- _ARTICLE_:
#####

We iterate over the entire dataset, getting the input_ids, the baseline input_ids, the position_ids and the attention mask. We then perform integrated gradients, summing the attributions, and finally creating a dataframe to store the attributions and respective tokens. We remove thhe whitespace character from every token. After we create the dataframe, get the aggregate attributions for each token in the example and save it in a list of dataframes.

In [None]:
from tqdm import tqdm
aggregate_attrib = []
aggregation_function = {'attribution': 'sum'}

for i in tqdm(range(len(cogs402_ds))):

  #get input ids, position ids and attention mask for integrated gradients
  text = cogs402_ds[i]['text']
  input_ids, ref_input_ids, sep_id = construct_input_ref_pair(text, ref_token_id, sep_token_id, cls_token_id)
  position_ids, ref_position_ids = construct_input_ref_pos_id_pair(input_ids)
  attention_mask = construct_attention_mask(input_ids)

  indices = input_ids[0].detach().tolist()
  all_tokens = tokenizer.convert_ids_to_tokens(indices)
  
  # perform integrated gradients
  # second additional argument is None because we don't need token_type_ids here
  # allows us to use the same custom forward for complete embedding and multi-embedding
  attributions = lig.attribute(inputs=input_ids,
                                    baselines=ref_input_ids,
                                    additional_forward_args=(position_ids, None, attention_mask),
                                    target=1,
                                    n_steps=50,
                                    internal_batch_size = 2)
  
  #get the attributions
  attributions_sum = summarize_attributions(attributions)
  
  #convert into dataframe
  d = {"tokens":all_tokens, "attribution":attributions_sum[:len(all_tokens)].cpu()}  
  df_attrib = pd.DataFrame(d)

  #aggregate the duplicate tokens
  df_attrib = df_attrib.groupby(df_attrib['tokens']).aggregate(aggregation_function)

  #add to list of dataframes
  aggregate_attrib.append(df_attrib)

100%|██████████| 1070/1070 [12:56:06<00:00, 43.52s/it]


Here we have the implementation for the multi-embedding version. The only difference is that we have two attributions that we want to find the aggregate for, the position and word embeddings. 

**Note: despite passing in the token_type_ids and the baseline as inputs, we will not be able to get attributions for it as the input and the baseline are the same. It returns a tensor of nan values.**

We create dataframes for both the word and position attributions to store the attributions and their respective token. We then aggregate the attributions based on the token for both dataframes. Finally we appendthe position and word dataframes in their own separate list of dataframes.

#####

Raw records
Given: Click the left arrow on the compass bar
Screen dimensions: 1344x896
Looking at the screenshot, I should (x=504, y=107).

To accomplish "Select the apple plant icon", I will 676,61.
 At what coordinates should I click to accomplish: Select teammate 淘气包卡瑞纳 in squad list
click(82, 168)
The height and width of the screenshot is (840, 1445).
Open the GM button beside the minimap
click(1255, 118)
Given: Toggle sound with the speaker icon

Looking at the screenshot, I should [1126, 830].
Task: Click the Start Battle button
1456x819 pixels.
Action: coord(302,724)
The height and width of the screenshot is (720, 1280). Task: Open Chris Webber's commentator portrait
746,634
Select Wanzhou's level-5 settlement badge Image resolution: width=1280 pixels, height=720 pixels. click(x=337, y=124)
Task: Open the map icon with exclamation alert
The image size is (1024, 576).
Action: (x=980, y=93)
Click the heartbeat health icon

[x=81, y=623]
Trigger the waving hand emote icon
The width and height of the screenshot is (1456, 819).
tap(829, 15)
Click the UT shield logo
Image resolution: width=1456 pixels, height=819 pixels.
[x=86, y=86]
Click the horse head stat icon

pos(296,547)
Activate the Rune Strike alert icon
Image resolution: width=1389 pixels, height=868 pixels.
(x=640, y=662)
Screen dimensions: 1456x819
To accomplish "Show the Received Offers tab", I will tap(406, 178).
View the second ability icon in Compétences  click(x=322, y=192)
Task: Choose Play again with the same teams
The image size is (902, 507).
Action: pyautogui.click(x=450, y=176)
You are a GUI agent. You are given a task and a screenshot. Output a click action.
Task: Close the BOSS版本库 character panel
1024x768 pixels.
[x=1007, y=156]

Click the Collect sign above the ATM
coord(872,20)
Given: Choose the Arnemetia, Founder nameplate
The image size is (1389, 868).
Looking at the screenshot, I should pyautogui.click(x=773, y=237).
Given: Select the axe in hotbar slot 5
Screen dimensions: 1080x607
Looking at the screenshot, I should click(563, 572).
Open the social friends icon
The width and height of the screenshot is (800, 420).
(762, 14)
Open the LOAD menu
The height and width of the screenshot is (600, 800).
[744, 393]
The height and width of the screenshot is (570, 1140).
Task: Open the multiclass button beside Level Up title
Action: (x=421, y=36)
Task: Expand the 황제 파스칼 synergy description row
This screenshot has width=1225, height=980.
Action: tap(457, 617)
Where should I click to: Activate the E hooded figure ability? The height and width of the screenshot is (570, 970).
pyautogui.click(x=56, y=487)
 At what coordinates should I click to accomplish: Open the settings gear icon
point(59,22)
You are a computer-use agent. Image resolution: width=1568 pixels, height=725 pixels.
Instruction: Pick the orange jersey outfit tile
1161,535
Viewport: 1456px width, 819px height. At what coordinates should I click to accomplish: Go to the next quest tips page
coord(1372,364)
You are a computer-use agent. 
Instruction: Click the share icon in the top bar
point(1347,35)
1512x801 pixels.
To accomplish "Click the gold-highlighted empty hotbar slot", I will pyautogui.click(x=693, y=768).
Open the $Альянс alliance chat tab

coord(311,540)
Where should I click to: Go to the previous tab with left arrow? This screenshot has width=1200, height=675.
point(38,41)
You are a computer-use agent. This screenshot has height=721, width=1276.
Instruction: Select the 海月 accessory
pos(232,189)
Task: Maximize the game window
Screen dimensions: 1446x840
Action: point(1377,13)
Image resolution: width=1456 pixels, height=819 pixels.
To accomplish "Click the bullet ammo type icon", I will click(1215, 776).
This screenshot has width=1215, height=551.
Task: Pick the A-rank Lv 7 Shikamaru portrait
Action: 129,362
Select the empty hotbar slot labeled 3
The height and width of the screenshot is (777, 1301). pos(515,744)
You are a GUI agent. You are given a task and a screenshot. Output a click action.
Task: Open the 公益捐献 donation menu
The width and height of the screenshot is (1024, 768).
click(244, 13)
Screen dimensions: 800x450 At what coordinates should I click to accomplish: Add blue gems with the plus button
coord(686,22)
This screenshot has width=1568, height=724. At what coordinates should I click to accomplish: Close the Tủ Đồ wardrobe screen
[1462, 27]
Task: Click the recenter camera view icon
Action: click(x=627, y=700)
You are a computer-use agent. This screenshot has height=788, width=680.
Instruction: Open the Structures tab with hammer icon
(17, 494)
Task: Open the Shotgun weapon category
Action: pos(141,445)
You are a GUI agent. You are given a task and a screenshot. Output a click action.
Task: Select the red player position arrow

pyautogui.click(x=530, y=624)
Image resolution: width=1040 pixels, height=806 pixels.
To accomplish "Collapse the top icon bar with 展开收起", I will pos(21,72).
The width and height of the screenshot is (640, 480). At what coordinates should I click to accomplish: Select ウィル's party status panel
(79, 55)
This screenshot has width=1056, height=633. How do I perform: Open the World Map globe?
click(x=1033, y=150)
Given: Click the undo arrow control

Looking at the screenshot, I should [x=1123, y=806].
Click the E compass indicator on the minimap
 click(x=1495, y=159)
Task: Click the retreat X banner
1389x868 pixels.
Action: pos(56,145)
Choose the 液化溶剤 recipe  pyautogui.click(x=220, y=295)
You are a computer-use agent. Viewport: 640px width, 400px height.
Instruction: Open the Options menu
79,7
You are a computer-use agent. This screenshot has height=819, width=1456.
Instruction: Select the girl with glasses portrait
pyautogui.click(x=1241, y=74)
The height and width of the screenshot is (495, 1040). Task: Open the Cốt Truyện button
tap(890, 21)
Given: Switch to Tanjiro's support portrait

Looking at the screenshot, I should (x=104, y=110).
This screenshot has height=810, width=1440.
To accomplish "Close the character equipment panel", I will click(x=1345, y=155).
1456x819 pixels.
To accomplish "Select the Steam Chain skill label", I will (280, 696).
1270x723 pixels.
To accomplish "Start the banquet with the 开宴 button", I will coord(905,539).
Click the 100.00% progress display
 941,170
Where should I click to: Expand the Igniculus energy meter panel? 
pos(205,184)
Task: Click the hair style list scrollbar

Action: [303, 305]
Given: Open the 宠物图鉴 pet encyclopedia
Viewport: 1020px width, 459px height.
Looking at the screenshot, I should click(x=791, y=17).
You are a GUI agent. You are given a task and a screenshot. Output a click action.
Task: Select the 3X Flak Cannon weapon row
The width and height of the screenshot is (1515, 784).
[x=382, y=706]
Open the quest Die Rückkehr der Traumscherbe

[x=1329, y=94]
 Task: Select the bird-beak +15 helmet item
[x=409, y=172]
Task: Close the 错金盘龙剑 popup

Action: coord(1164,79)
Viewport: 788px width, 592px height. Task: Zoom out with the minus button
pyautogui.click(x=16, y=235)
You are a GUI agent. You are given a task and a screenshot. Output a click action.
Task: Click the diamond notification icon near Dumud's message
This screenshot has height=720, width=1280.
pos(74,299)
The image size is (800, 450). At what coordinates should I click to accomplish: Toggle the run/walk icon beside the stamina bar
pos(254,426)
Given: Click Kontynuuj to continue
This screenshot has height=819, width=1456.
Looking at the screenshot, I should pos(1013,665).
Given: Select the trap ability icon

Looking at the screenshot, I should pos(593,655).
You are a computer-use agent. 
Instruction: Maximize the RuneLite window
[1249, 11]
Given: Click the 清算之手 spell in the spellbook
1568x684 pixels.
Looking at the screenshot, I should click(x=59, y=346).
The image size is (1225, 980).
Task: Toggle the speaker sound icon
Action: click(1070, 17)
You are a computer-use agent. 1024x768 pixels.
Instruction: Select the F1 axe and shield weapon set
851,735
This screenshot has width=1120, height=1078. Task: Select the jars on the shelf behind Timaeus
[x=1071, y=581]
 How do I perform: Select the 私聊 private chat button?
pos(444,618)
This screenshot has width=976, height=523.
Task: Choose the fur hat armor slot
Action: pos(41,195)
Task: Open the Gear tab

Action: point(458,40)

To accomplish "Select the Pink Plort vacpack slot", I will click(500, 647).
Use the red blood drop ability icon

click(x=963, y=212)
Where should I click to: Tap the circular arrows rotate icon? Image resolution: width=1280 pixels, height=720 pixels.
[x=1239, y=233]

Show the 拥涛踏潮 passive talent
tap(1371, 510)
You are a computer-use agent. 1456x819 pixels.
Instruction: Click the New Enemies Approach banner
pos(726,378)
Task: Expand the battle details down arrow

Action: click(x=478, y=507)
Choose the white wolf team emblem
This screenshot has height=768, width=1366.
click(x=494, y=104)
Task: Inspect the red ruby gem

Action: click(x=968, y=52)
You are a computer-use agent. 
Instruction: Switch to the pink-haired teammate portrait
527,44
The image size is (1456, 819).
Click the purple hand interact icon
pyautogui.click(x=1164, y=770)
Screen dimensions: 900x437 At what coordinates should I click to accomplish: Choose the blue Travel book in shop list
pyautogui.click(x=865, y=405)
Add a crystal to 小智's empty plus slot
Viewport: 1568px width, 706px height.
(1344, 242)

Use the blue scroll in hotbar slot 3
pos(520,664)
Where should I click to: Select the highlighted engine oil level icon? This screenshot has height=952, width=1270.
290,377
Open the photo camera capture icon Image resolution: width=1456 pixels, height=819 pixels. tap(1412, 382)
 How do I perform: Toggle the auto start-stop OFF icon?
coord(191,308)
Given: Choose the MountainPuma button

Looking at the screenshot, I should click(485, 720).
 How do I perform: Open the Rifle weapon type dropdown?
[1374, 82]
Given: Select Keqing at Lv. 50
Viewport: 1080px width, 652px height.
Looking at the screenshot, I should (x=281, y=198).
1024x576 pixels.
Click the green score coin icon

#####

- _EXERCISE TASKS_:
- A) For each statement about the integrated gradients text, say yes or no according to whether it agrees with the text, and quote the deciding words: (i) The attribution call uses 50 steps. (ii) Attributions for the token_type_ids can be obtained because their input and baseline differ. (iii) Duplicate tokens are aggregated by summing their attributions.
- B) Reproduce word for word the passage of the integrated gradients text starting with "#get input ids, position" and going on through "ref_token_id, sep_token_id, cls_token_id)".
Rely only on the integrated gradients text, not on the listing.

- _COMPLETED EXERCISE_:
- A)
(i) Yes: "n_steps=50"
(ii) No: "we will not be able to get attributions for it as the input and the baseline are the same"
(iii) Yes: "aggregation_function = {'attribution': 'sum'}"

- B)
#get input ids, position ids and attention mask for integrated gradients
  text = cogs402_ds[i]['text']
  input_ids, ref_input_ids, sep_id = construct_input_ref_pair(text, ref_token_id, sep_token_id, cls_token_id)